What to produce -> Set out every line of the listing below as a numbered list, skipping any blank lines and leaving out the pictures.

Provided material ->
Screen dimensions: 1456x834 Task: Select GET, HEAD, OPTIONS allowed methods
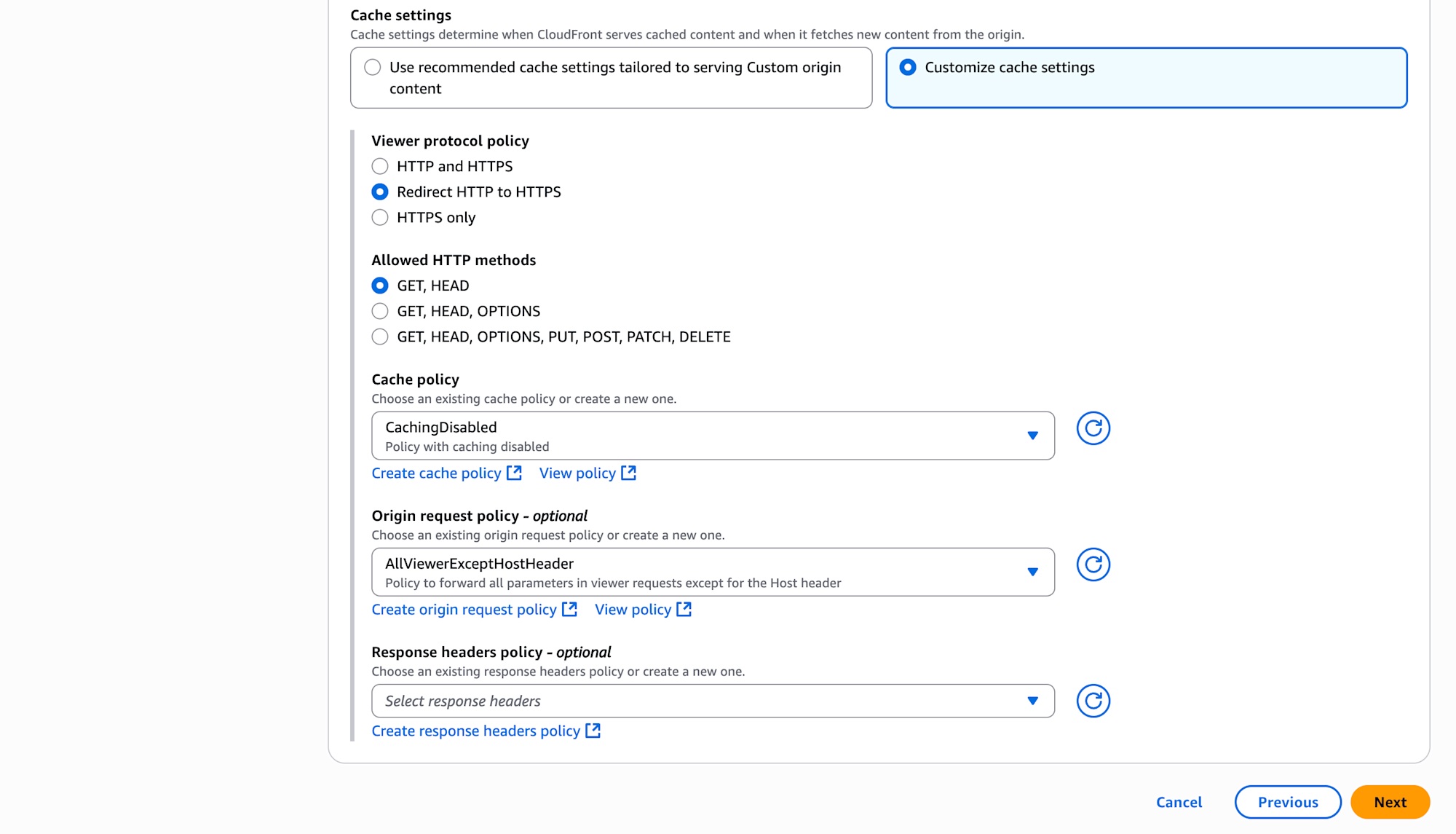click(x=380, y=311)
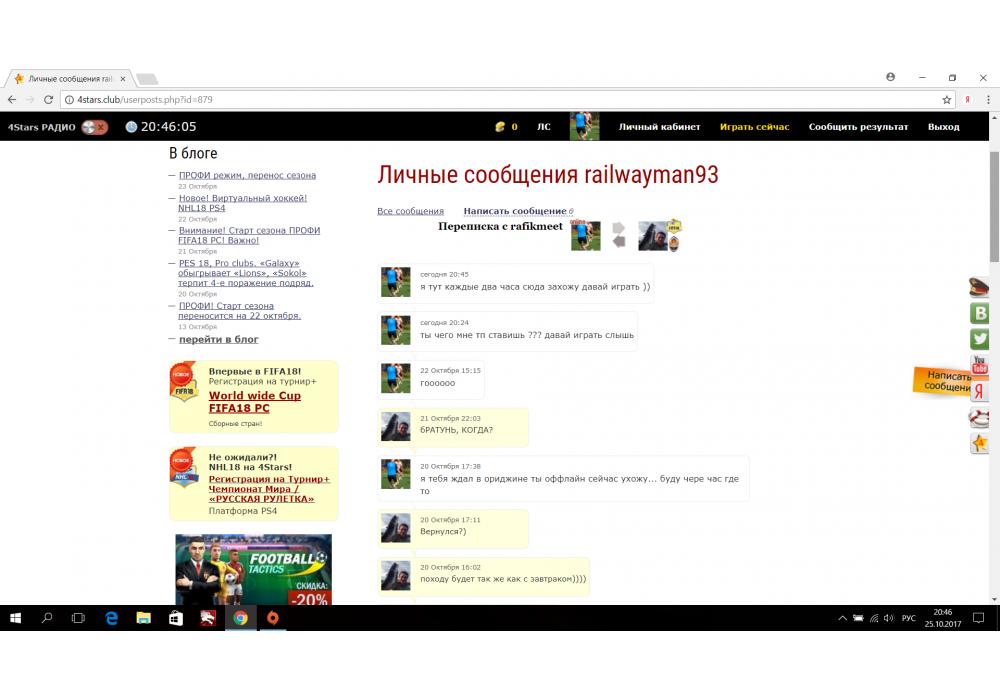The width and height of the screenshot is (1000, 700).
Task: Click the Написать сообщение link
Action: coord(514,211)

Output of the exercise ->
1. Screen dimensions: 1456x834 Task: Select GET, HEAD, OPTIONS allowed methods
2. click(x=380, y=311)
3. The width and height of the screenshot is (1000, 700).
4. Task: Click the Написать сообщение link
5. Action: coord(514,211)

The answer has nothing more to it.